One of the more revealing insights into the Milosz family’s sentiments toward the two countries comes from the Nobel author’s recollection of an older relative, Oscar Milosz, who had become a celebrated poet in French and a bon vivant. Oscar deliberately chose the Lithuanian cause after World War I and became a member of the first Lithuanian mission to the League of Nations, arguing with Polish diplomats against their country’s illegal seizure of Vilnius. A grateful Lithuania offered him the position of Foreign Minister but for reasons of his own he did not accept it. Czeslaw believes that Oscar’s aristocratic instincts made him a passionate defender of Lithuania’s peasants against the “gentry traditions” of the Poles. The peasants, in Oscar’s view, were the “…true founders of the Grand D uchy…” Because they were “victimized by various colonizations,” Oscar dubbed the Lithuanian peasants the “Redskins of Europe.” In a touching aside, Czeslaw recalls that Oscar’s gravestone in Fontainbleau “…where unknown admirers of his poetry often place flowers, bears his name in Lithuanian (‘Milašius’).”

Perhaps the most striking comments by Milosz are his views on the brutal incorporation of the Baltic states into the Soviet Union. Despite a long period of “careful education” under what the Nobel Prize laureate euphemistically calls the “Center,” most Lithuanians, he asserts, would “…willingly cut the throat of any available Russian were they not restrained by fear.” Milosz warns that, while the occupation of the Baltic states may by ignored by the people of other countries, the act constitutes an extraordinary act of colonial aggression.

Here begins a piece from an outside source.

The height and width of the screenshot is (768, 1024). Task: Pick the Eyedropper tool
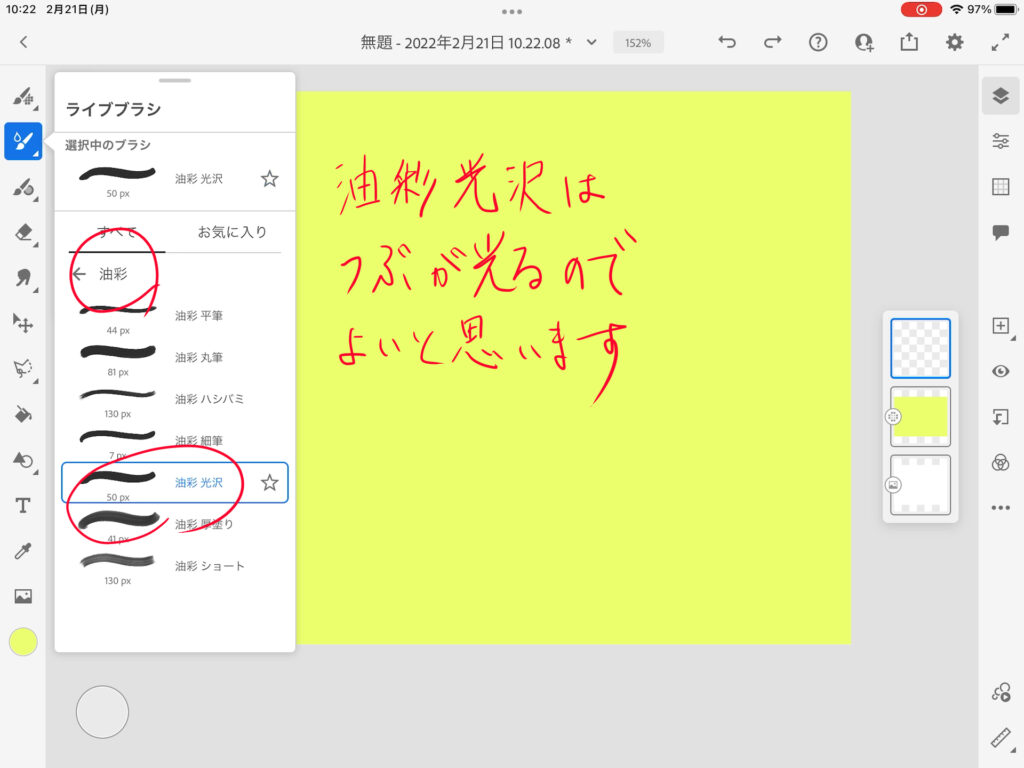pos(23,551)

For if the “Great U nion” is capable of doing this, he argues that other still independent countries may one day be swallowed up in their turn, undergoing mass deportations and forced colonization of their lands by the Russians similar to that suffered by the Baltic peoples. “The invasion of the Spanish must have been an appalling experience for the Aztecs. The customs of the conquerors were incomprehensible… the paths of their though, impossible to follow. The invasion of the Red Army was no less a shock … for the Lithuanians… O f course, the older people remembered the days of the Tsars; yet this was completely different; and much worse.”

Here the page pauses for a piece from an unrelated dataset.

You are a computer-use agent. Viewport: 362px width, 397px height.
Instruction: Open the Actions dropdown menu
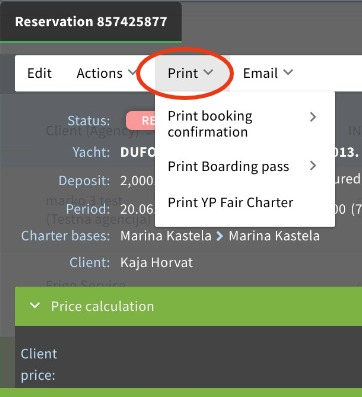click(106, 73)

It is chilling to read Milosz’s account of the “…cattle cars loaded with the people of the Baltic states in the early years after World War II being shipped into the uninhabited areas of EuroAsia… The years in which Western Europe began to enjoy a precarious peace were far from peaceful for the Baltic countries.” He quotes an official of the “Center” as saying to him in 1946: “There will always be a Lithuania; but there will be no Lithuanians.”

Milosz should know where of he speaks. He himself had been an official of the Polish Communist government, serving in the Washington and Paris embassies. He broke with the regime in 1951. He now teaches literature at the University of California at Berkeley. I had the pleasure of meeting Milosz at the George Mason University in Fairfax, Virginia, in February of this year where he gave a reading of his poems. After the reading, I extended greetings to him in Lithuanian. Milosz responded in kind.